INTRODUCTION
Singapore is currently the leading oil trading centre in Asia, just as New York, Houston and London are the major trading centre of the Americas and Europe. The rapid growth of the Asian economies and its thirst for oil has led some to question the role and validity of Singapore as Asia's leading oil trading centre.
Singapore has lost its role as Asia's leading refining centre as China, India, Malaysia, South Korea, Taiwan and Thailand, began to build up their refining capacity in the 1990s and early 2000s. Thus Singapore's role as a swing producer began to diminish. However, it is still a swing producer, meeting the supply bottlenecks that appear at times in the Asian oil industry.
Though Singapore may no longer be the refining centre of Asia, its status as Asia's oil trading centre has gone from strength to strength. What is meant by Singapore being Asia's oil trading centre is the use of the FOB Singapore petroleum product assessments and its trade reflecting Asia's oil demand and supply.

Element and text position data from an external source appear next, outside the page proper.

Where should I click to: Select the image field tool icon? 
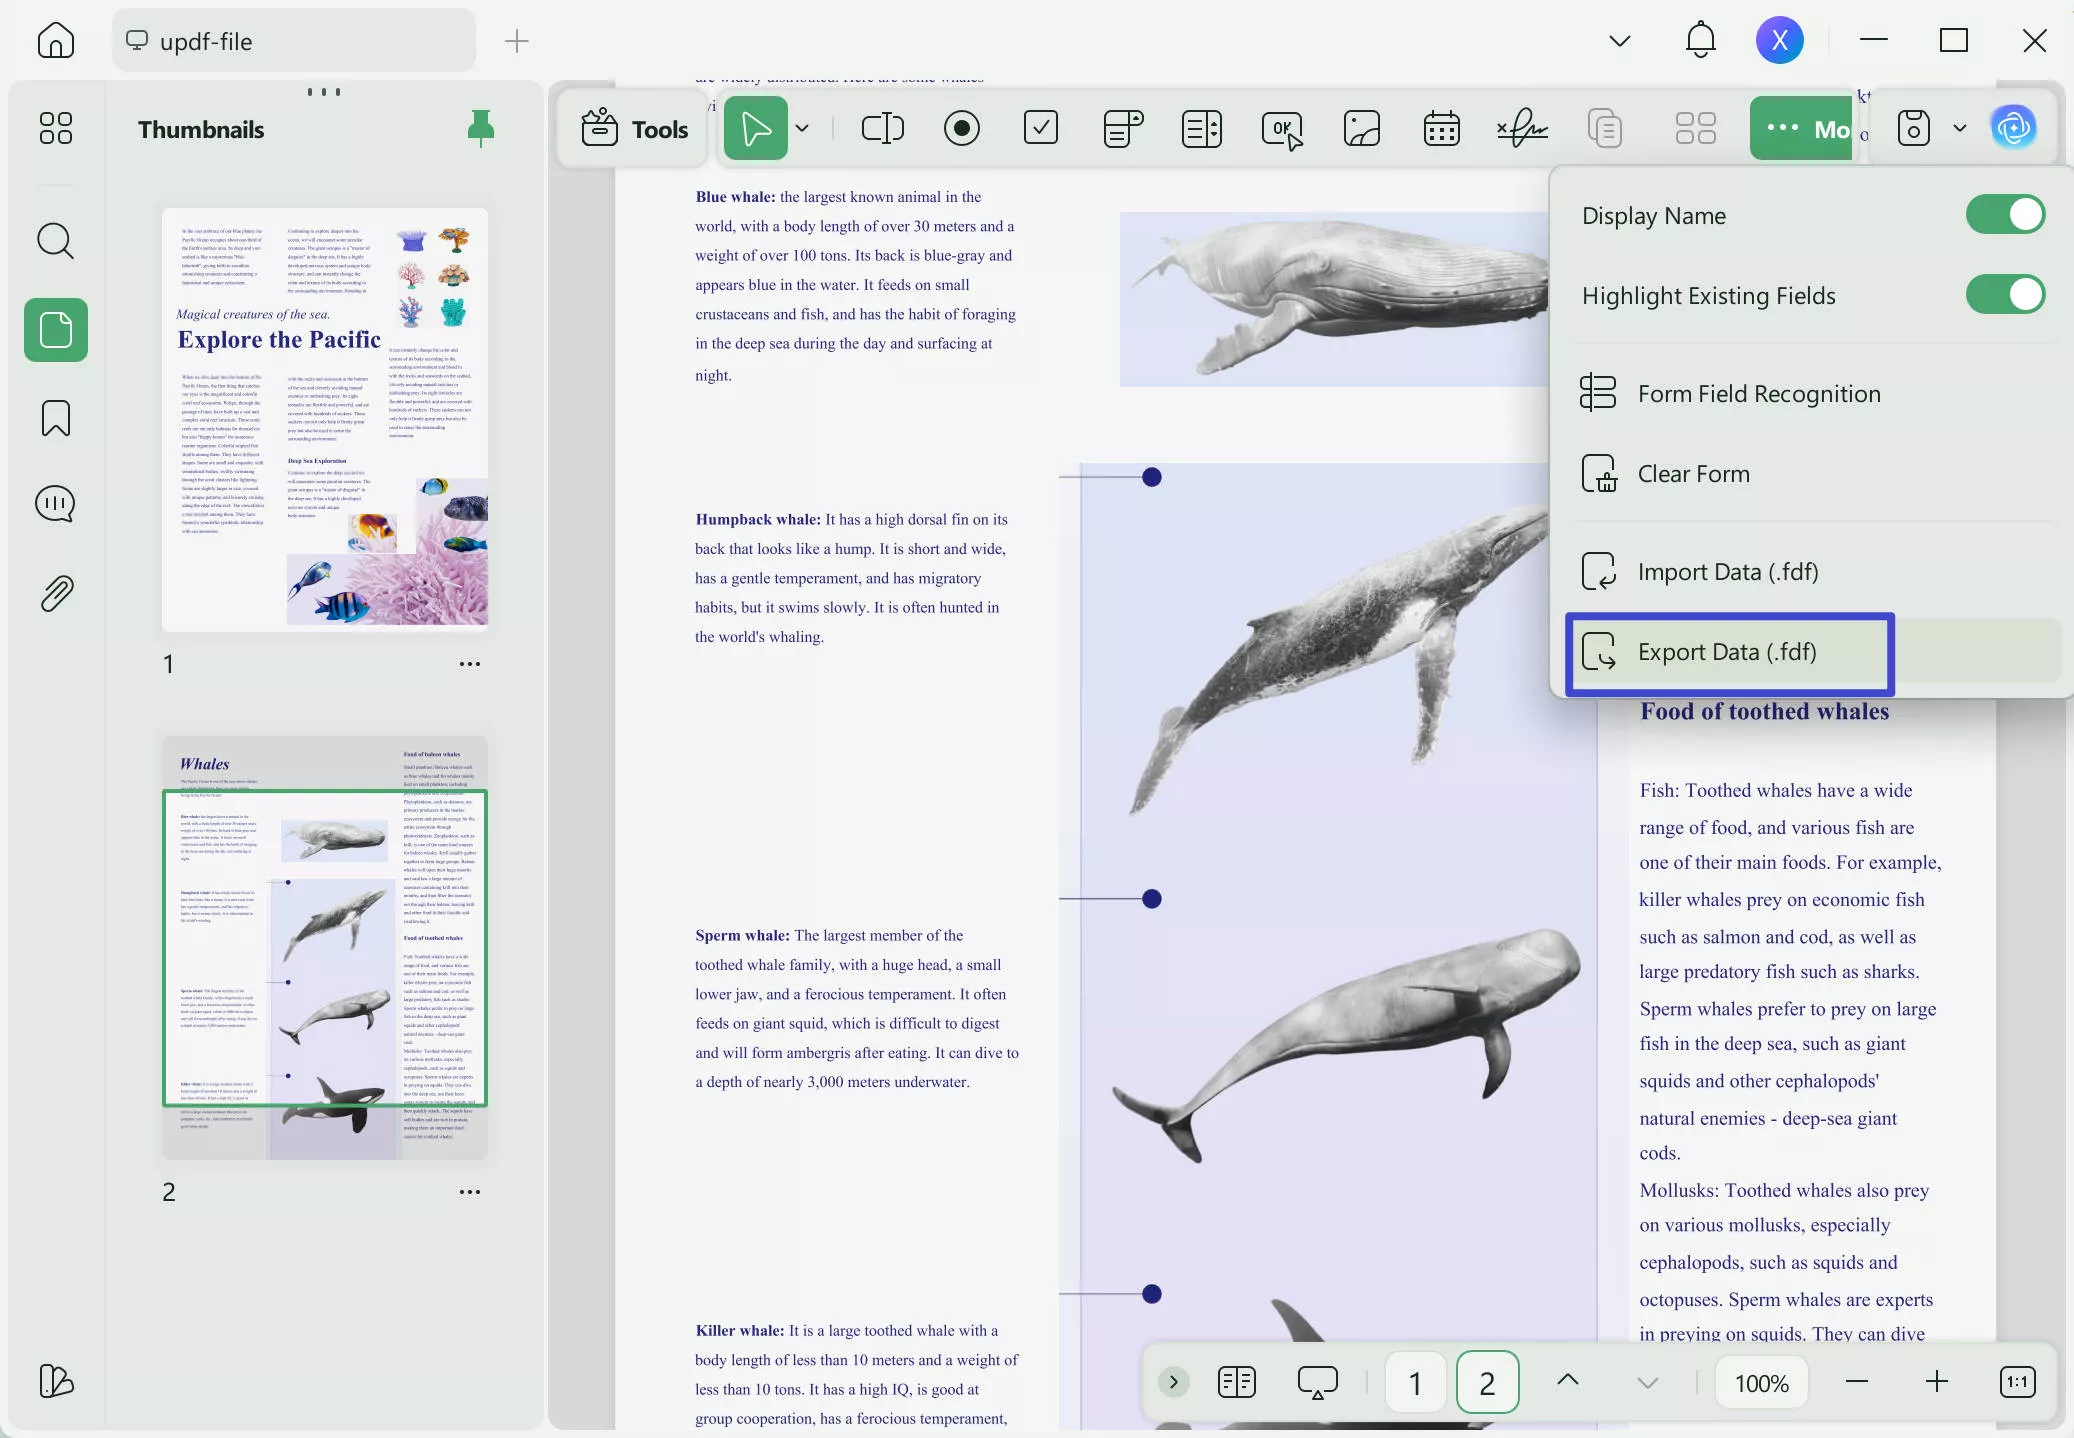click(x=1361, y=128)
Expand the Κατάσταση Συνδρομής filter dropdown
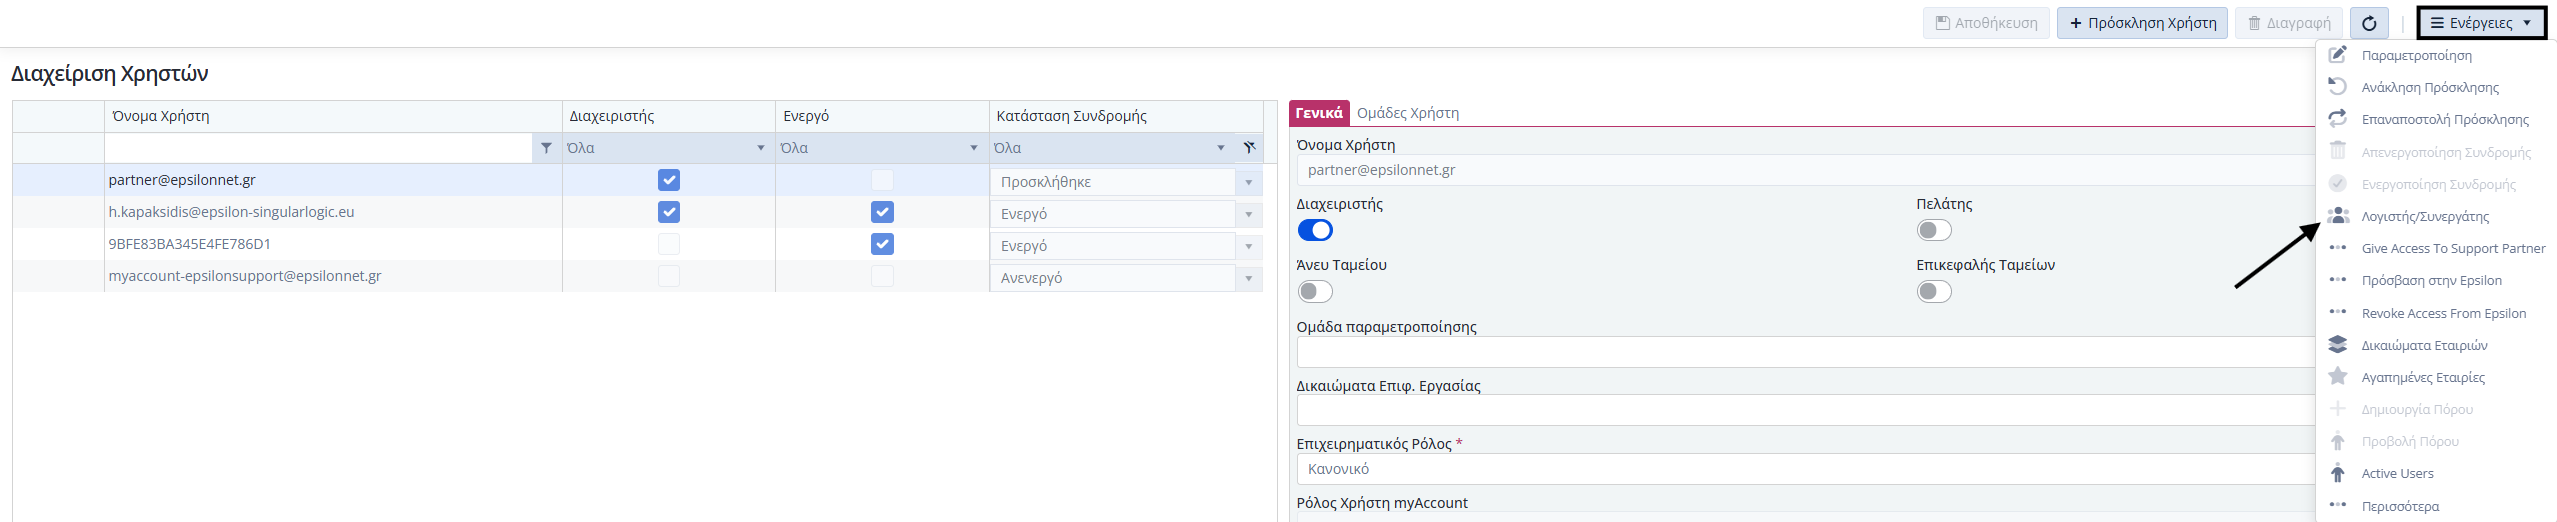Viewport: 2557px width, 522px height. click(x=1220, y=148)
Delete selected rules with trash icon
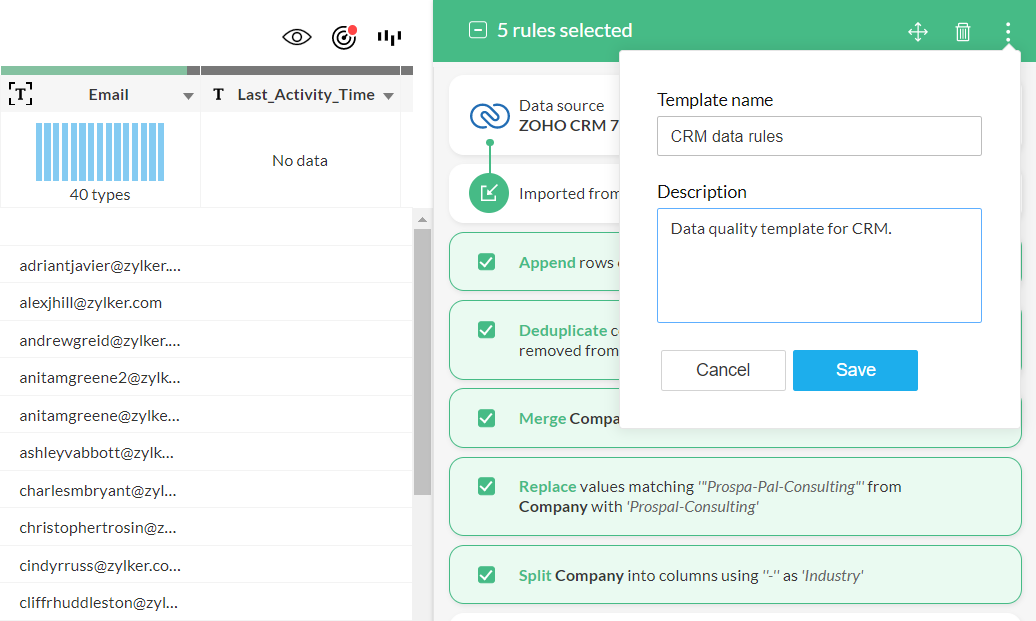 [963, 32]
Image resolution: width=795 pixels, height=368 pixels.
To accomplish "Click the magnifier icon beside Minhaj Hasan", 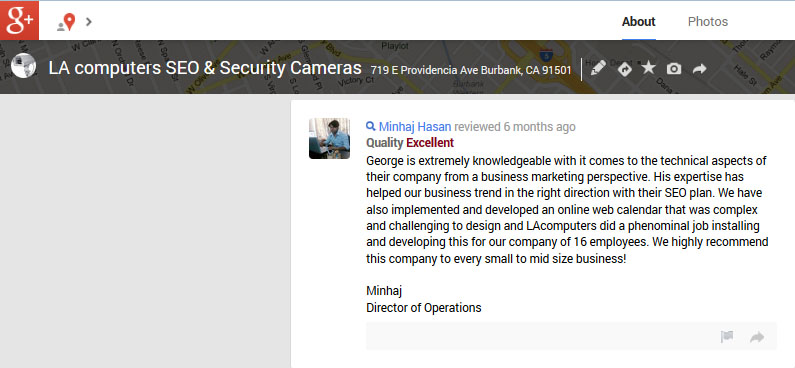I will tap(371, 126).
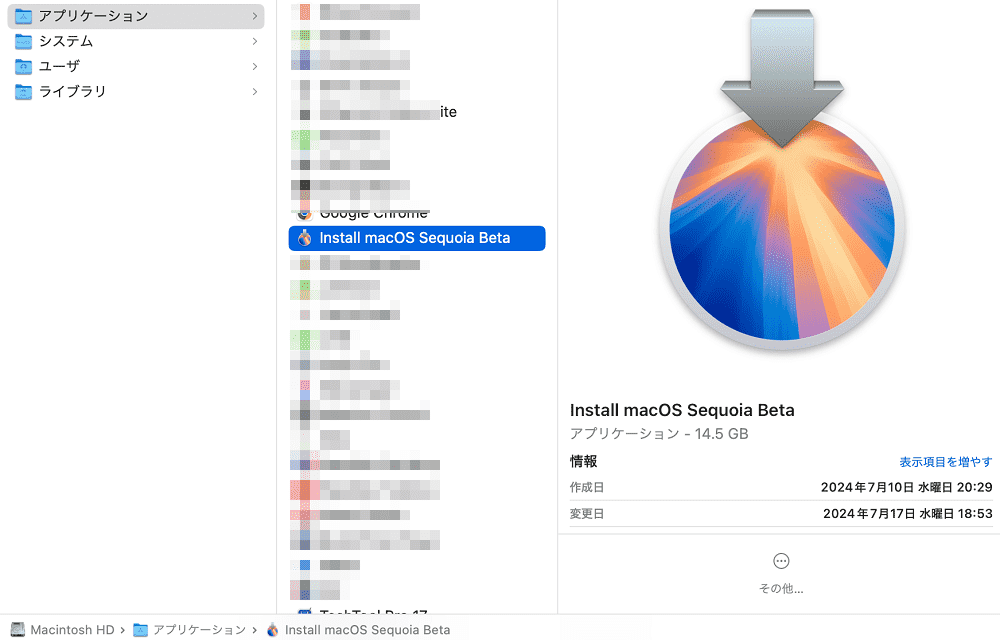The height and width of the screenshot is (640, 1000).
Task: Click the その他... label button
Action: point(781,588)
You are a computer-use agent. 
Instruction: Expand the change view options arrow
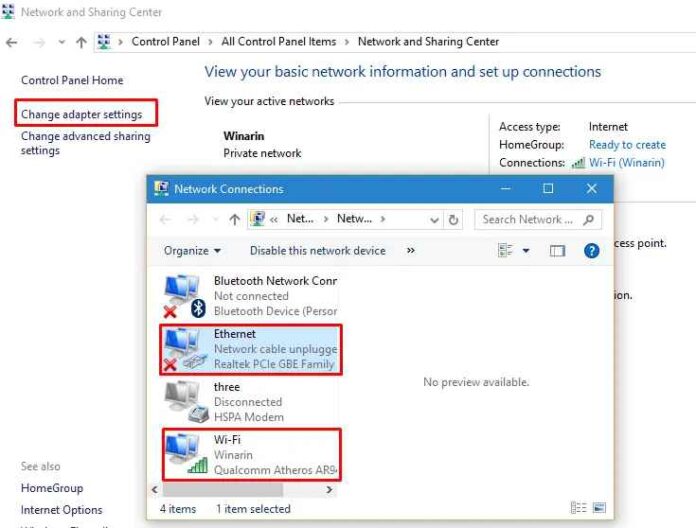[526, 251]
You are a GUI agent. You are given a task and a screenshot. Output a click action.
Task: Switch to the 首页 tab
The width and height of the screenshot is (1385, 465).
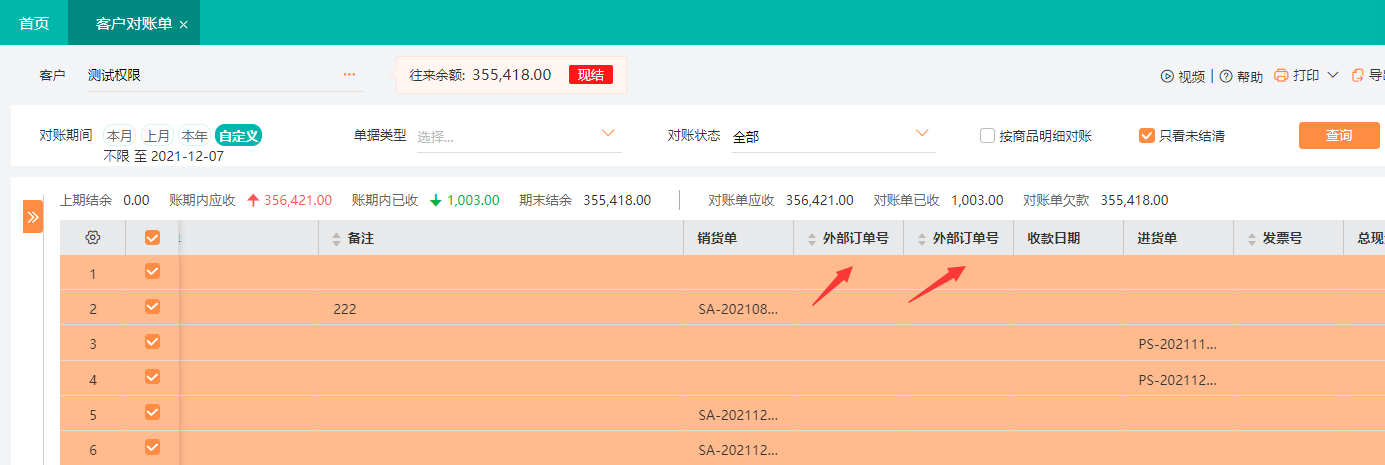(x=34, y=23)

This chapter explains the continued role played by Singapore as Asia's leading oil trading centre. All tables and charts that appear in this chapter were created by the author from Singapore Trade Statistics, supplied by IE Singapore. The map that appears in this chapter was created by the author from information supplied by Platts.
WHAT IS A TRADING CENTRE?
A trading centre is defined in this chapter as a place in which its over-the-counter or futures market is used to settle oil contracts, either on a spot or term basis over a larger region. A trading centre need not necessarily be a crude oil or refined petroleum production centre, nor does it need to have a large domestic market or be an exporting country. For example, in Asia, Dubai crude, the benchmark for all Persian Gulf crude exports to Asia, is traded in Singapore, but is produced in the United Arab Emirates. Brent, produced in the North Sea, is traded largely in London but is also traded electronically from any part of the world.